Most people enjoy art. We don't all enjoy all forms of art, but most people enjoy one, or a few. The reasons for that are surely as varied and complex as people are. But there is something, easily observable, that art does. It takes the stuff of the world, and arranges it.
Most of the stuff of the world is not arranged in a way that is explicable to us. Whether there even is any intrinsic significance and meaning to the shapes and substances of nature is a question for a different blog, although the prevalent love for and appreciation of nature suggests something, as does science in its essential spirit of inquiry at least.
In human things we find stuff we know has been arranged. Mostly it's been arranged to function. And generally, the stuff and substance that is being made to function a certain way is irrelevant. Just as long as it functions.
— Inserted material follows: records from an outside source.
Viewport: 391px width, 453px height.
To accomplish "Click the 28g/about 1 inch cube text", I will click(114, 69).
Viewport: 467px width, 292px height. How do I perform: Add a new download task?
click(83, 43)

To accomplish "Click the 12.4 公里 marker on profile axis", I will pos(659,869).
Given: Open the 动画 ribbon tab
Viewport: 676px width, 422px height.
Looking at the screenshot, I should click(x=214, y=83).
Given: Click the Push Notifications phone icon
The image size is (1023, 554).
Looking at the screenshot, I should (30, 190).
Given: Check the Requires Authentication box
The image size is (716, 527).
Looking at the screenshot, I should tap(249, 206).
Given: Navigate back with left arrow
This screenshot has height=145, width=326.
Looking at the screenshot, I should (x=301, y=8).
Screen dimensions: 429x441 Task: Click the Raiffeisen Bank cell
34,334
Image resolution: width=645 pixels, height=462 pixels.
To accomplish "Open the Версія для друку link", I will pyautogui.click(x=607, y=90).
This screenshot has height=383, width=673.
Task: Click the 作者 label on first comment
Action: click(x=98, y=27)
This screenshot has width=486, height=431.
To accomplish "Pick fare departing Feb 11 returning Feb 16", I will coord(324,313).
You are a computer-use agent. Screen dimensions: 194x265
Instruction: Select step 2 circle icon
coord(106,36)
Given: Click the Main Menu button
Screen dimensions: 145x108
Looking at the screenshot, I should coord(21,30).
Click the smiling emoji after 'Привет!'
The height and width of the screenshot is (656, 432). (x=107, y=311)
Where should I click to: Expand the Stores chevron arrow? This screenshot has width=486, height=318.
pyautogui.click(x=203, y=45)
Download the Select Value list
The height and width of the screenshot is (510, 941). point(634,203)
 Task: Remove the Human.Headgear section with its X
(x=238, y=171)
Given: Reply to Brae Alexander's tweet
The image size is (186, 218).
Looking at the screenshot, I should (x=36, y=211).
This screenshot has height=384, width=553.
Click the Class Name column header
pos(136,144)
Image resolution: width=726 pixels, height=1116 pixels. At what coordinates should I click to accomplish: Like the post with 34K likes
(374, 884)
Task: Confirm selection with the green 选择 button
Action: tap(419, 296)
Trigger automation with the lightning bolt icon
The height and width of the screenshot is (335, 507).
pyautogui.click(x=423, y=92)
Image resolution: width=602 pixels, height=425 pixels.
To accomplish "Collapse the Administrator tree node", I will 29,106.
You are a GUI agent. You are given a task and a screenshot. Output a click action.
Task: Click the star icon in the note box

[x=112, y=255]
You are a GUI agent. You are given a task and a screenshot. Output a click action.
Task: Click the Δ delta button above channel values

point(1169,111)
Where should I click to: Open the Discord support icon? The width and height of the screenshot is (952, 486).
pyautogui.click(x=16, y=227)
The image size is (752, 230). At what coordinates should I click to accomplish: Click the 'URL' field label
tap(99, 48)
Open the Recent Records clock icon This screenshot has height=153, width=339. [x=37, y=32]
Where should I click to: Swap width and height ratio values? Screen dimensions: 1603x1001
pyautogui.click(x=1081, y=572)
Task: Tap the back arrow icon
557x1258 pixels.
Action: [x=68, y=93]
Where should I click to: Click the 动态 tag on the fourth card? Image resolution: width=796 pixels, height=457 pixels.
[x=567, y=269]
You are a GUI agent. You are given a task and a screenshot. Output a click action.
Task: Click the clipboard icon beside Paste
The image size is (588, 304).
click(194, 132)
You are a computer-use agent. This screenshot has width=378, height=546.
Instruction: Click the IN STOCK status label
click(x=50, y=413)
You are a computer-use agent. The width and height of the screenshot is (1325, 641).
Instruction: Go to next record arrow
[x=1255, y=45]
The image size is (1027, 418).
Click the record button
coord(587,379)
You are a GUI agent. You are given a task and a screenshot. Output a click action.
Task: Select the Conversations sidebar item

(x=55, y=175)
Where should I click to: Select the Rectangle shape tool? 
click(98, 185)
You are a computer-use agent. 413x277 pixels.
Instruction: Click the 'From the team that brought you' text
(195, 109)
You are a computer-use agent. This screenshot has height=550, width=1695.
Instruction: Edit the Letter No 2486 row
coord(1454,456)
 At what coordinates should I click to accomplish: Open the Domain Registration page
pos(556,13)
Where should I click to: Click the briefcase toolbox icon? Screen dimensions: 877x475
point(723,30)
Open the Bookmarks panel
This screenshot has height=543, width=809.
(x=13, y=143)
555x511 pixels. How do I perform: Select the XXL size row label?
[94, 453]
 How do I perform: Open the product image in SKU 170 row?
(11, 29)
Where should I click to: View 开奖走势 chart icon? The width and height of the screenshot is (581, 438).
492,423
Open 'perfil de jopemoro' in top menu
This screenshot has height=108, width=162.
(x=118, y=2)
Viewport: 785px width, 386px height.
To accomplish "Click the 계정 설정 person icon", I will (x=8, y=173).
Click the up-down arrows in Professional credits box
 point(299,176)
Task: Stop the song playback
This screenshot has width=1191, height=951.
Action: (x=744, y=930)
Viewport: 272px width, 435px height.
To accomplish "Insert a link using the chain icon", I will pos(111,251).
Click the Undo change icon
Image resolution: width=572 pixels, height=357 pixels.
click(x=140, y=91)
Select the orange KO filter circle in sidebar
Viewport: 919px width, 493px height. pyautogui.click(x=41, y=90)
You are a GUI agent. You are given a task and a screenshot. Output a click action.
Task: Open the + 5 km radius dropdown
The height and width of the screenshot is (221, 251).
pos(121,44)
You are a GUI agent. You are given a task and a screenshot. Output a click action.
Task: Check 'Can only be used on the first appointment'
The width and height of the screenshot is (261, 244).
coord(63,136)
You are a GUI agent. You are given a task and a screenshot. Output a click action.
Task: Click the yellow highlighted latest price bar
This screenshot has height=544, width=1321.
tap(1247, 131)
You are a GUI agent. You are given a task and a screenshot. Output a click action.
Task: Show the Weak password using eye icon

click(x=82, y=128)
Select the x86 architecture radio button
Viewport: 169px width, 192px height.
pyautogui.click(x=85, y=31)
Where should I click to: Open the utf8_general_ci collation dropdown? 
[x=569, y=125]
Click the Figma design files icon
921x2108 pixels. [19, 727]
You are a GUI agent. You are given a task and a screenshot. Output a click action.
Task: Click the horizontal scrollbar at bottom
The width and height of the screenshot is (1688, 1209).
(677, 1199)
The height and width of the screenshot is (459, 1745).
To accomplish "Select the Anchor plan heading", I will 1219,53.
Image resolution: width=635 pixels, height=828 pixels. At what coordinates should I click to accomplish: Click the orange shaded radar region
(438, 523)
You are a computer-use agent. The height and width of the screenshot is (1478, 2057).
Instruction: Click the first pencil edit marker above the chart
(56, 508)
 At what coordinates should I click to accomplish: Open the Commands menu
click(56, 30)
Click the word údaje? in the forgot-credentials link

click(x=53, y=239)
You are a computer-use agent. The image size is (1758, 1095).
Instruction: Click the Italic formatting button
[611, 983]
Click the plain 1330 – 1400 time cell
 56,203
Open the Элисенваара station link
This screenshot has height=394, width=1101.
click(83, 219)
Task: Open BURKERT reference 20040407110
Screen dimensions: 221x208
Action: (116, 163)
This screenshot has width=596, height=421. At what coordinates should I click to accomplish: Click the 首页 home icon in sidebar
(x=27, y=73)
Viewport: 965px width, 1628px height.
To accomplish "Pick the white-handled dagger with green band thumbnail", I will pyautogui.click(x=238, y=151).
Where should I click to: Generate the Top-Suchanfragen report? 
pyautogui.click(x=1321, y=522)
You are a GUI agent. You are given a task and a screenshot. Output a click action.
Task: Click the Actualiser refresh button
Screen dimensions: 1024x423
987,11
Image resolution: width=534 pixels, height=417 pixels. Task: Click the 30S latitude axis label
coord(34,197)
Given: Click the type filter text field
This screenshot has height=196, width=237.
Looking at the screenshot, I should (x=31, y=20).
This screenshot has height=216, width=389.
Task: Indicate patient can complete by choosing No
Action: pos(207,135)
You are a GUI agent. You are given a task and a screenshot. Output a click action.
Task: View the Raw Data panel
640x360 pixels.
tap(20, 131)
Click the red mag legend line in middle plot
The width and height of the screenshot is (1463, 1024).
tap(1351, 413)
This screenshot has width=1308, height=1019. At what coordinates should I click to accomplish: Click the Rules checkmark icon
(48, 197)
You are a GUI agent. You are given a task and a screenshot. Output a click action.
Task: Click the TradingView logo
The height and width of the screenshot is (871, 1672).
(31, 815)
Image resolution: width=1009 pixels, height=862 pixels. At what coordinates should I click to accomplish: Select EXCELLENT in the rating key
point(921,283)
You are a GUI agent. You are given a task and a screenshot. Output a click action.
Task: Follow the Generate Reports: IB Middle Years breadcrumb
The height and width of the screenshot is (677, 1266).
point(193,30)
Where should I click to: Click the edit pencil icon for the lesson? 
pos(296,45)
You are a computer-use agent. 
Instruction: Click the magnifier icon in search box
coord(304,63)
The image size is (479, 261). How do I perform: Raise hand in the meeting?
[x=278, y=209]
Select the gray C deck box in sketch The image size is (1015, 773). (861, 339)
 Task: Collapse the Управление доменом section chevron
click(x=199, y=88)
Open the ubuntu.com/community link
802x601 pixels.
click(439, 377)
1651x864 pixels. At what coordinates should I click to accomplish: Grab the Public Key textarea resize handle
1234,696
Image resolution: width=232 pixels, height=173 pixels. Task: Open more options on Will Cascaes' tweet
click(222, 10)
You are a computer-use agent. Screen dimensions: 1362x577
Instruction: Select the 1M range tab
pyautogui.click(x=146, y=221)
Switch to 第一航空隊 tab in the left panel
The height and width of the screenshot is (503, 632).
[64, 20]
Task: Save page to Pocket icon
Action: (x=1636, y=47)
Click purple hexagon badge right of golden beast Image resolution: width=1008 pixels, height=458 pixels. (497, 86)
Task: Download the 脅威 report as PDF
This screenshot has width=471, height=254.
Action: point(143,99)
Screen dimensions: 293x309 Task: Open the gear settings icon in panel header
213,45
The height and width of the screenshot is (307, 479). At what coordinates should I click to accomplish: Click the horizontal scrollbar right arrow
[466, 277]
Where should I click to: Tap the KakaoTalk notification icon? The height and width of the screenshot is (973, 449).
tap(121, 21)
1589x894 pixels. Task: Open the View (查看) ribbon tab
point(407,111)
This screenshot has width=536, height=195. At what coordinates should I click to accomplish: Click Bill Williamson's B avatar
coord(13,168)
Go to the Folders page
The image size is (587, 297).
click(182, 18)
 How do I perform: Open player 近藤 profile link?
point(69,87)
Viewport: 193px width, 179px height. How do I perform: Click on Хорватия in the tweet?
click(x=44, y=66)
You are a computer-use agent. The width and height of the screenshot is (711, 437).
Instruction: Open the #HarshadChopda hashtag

But art. In art we start to feel more strongly that the substance and its qualities have significance. They are some sort of language. A red feels very different from a blue. A sculptural concave curve very different from a sharp projection. A tremulous note different from a strong blast. Here we can more easily feel the nature of these things. Furthermore, the context into which these qualities are placed, which is the work of art as a whole--the arrangement, the composition, the ''next to,' the before-and-after--plays with the stuff and gives it more significance. It may be that the better the art, the more significance we feel and yet the more that significance is a mystery. That is too philosophical for me right now.
What I am thinking right now is that human nature is largely language. In art language becomes less and less abstract (and therefore harder to pin down.) And in art the stuff of nature, of our surroundings, becomes more significant. More communicative.
For a while, it makes more sense.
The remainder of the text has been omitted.